A large highly inbred kindred with 3 definite and 1 possibly affected siblings with acrocallosal syndrome is reported from the Kaplan Hospital, Rehovot and the Emek Central Hospital, Afula, Israel. The family is of Israeli-Arab extraction and the parents are first cousins. The clinical features are divided into three groups: a) diagnostic/essential findings; b) frequent findings; and c) occasional/associated features. The diagnostic findings include macrocephaly, prominent forehead, hypertelorism, epicanthal folds, downslanted palpebral fissures, small nose with wide nasal bridge, Polydactyly and absent/hypoplastic corpus callosum. Frequent findings include ear anomalies, short upper lip, high arched palate, tapered fingers, hypotonia, and seizures. Polysyndactyly is the single most variable main sign, both in degree and in presence, even within the same family. A review of 18 published cases and the present family shows that the main manifestations are cranial facial anomalies and the abnormality of the corpus callosum. Most families have been reported from northeastern Switzerland and the Mediterranean basin. The present family supports a chromosomal recessive inheritance. [1]
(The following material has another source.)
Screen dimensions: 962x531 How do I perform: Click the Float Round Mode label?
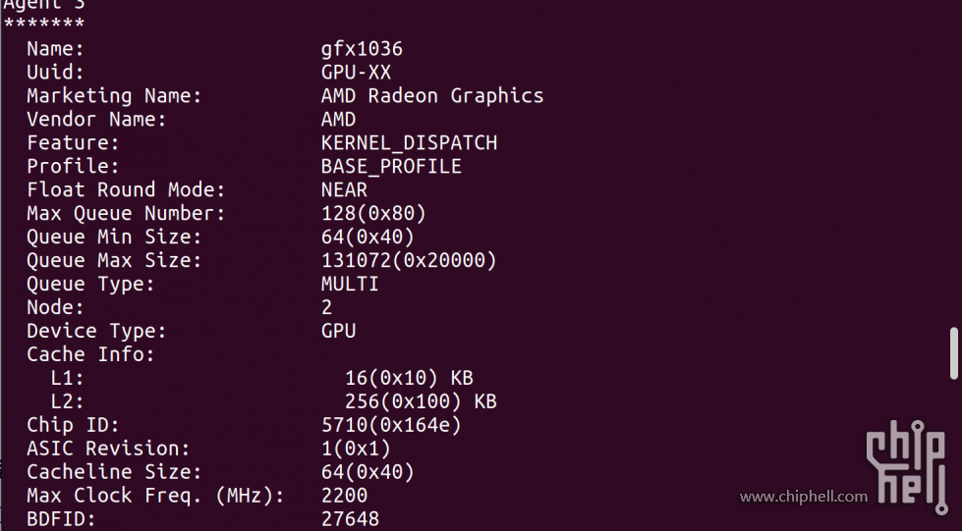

COMMENT. The acrocallosal syndrome (Schinzel syndrome) and other syndromes which include callosal agenesis are reviewed in Progress in Pediatric Neurology [2]. At least four distinct syndromes include callosal agenesis as a major component: Aicardi (with infantile spasms, hypsarrythmia, chorioretinal lacunae and coloboma), Schinzel syndrome (with macrocephaly and polysyndactyly), Anderman syndrome (with anterial horn cell disease); and Shapiro syndrome (with recurrent hypothermia).